La storia è tra le più drammatiche e strane che si possano raccontare. Un giorno, nella primavera del 2016, l'equipaggio di una barca a vela impegnata in una regata attorno al mondo, la LMAX, incontra al largo delle coste di Guam, nell'Oceano Pacifico, una piccola imbarcazione a vela alla deriva e con l'albero spezzato.
Come vogliono le regole marinare, il gruppo dimentica la gara e si dà da fare per verificare se a bordo della piccola barca ci sia qualcuno, magari ferito, in attesa di aiuto.

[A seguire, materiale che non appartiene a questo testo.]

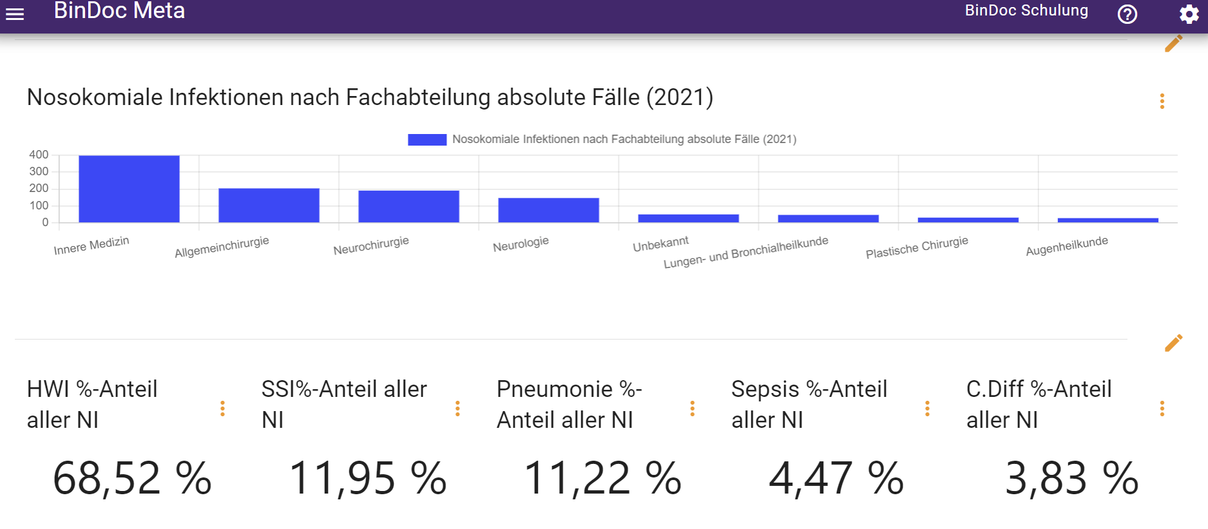The width and height of the screenshot is (1208, 529).
Task: Click the Innere Medizin bar
Action: click(x=129, y=189)
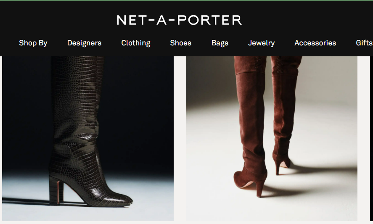Open the black crocodile boot image

(88, 139)
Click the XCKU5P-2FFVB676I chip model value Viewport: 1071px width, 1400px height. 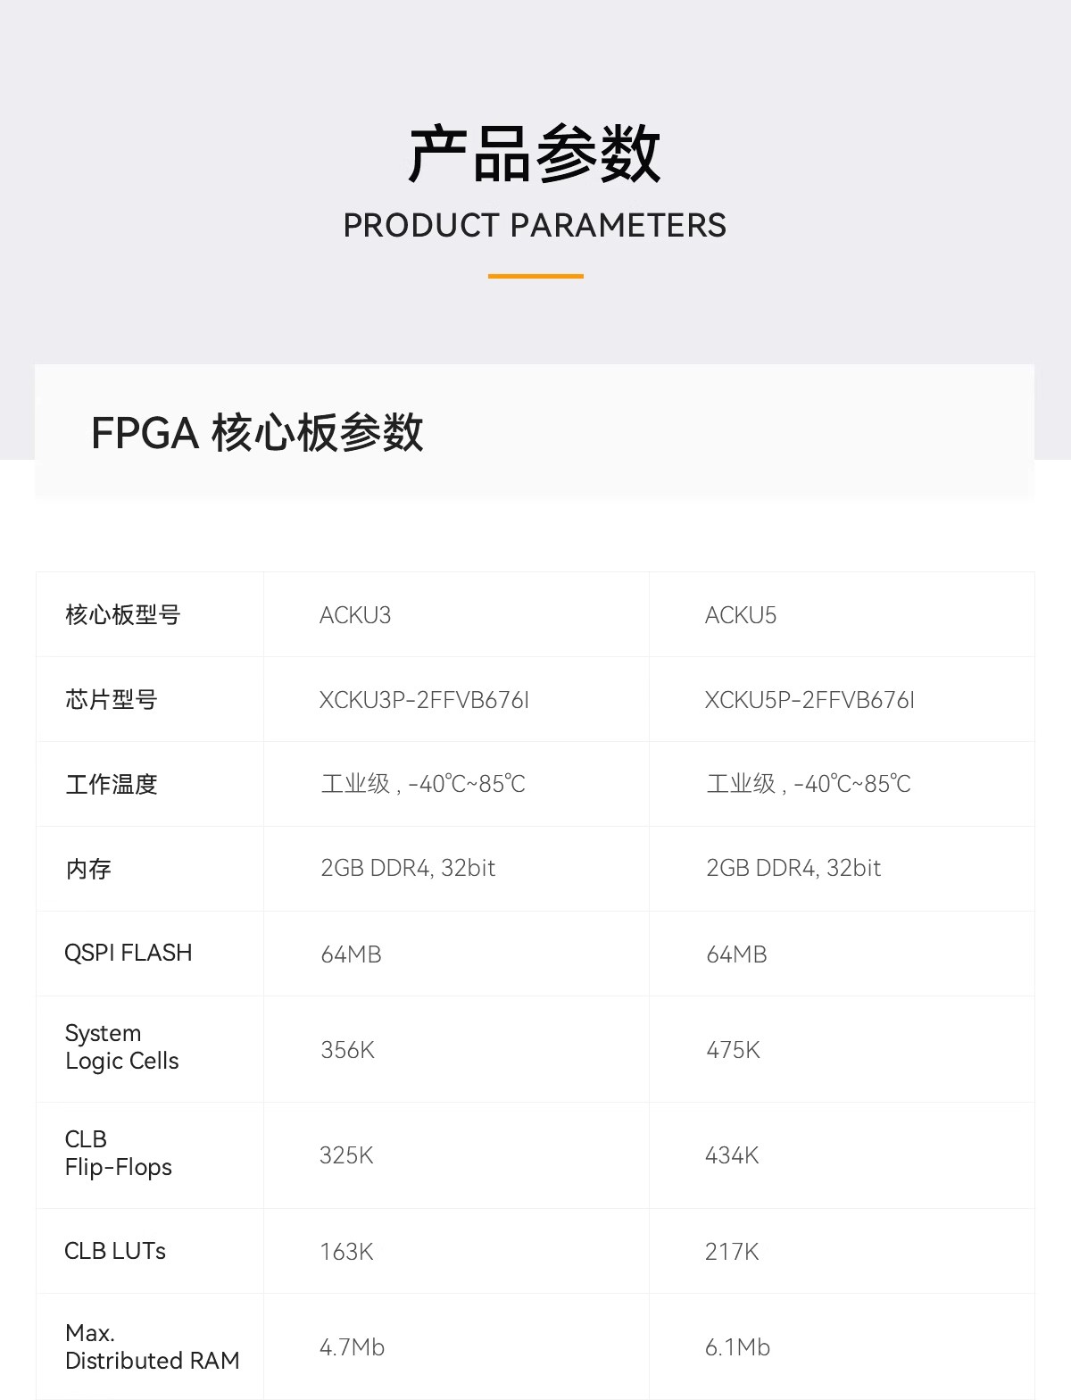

Saliti a bordo i soccoritori pensano che sia stata abbandonata. Poi sottocoperta trovano un corpo umano, l'unico membro dell'equipaggio, completamente mummificato.
Seduto a un tavolino, vicino alla radiotrasmittente, con la testa reclinata su un braccio. Forse aveva tentato di chiamare qualcuno in aiuto. Tutto il resto è in ordine.


Ma come ha fatto a mummificarsi? Lo sfortunato marinaio solitario probabilmente è morto per cause naturali, forse un infarto. Mentre i venti oceanici, le alte temperature e l’aria salmastra hanno contribuito a preservare il corpo intatto.
Un corpo può venire mummificato dalla sabbia del deserto, grazie al sale cristallizzato che lega l’acqua e impedisce la proliferazione dei batteri. Lo stesso può accadere in zone desertiche, sia fredde che calde, grazie al vento e all’aria secca che sottraggono i liquidi a un organismo morto, oppure nelle caverne grazie alla temperatura costante e all’umidità dell’aria.
Mummificazioni accidentali sono avvenute pure in Europa, nelle torbiere di Irlanda, Scozia, Olanda, Germania, Danimarca e Svezia. La natura può favorire la mummificazione anche in ambienti artificiali come cantine, solai e cripte, dove la conservazione è favorita da correnti d’aria e temperature stabili. Come probabilmente è accaduto per il ritrovamento nel Pacifico.
Non c’è voluto molto ad identificare la sfortunata persona: si trattava di Manfred Fritz Bajorat di 59 anni, un noto marinaio solitario tedesco che ha solcato tutti i mari del pianeta, e di cui si erano perse le tracce dal 2010.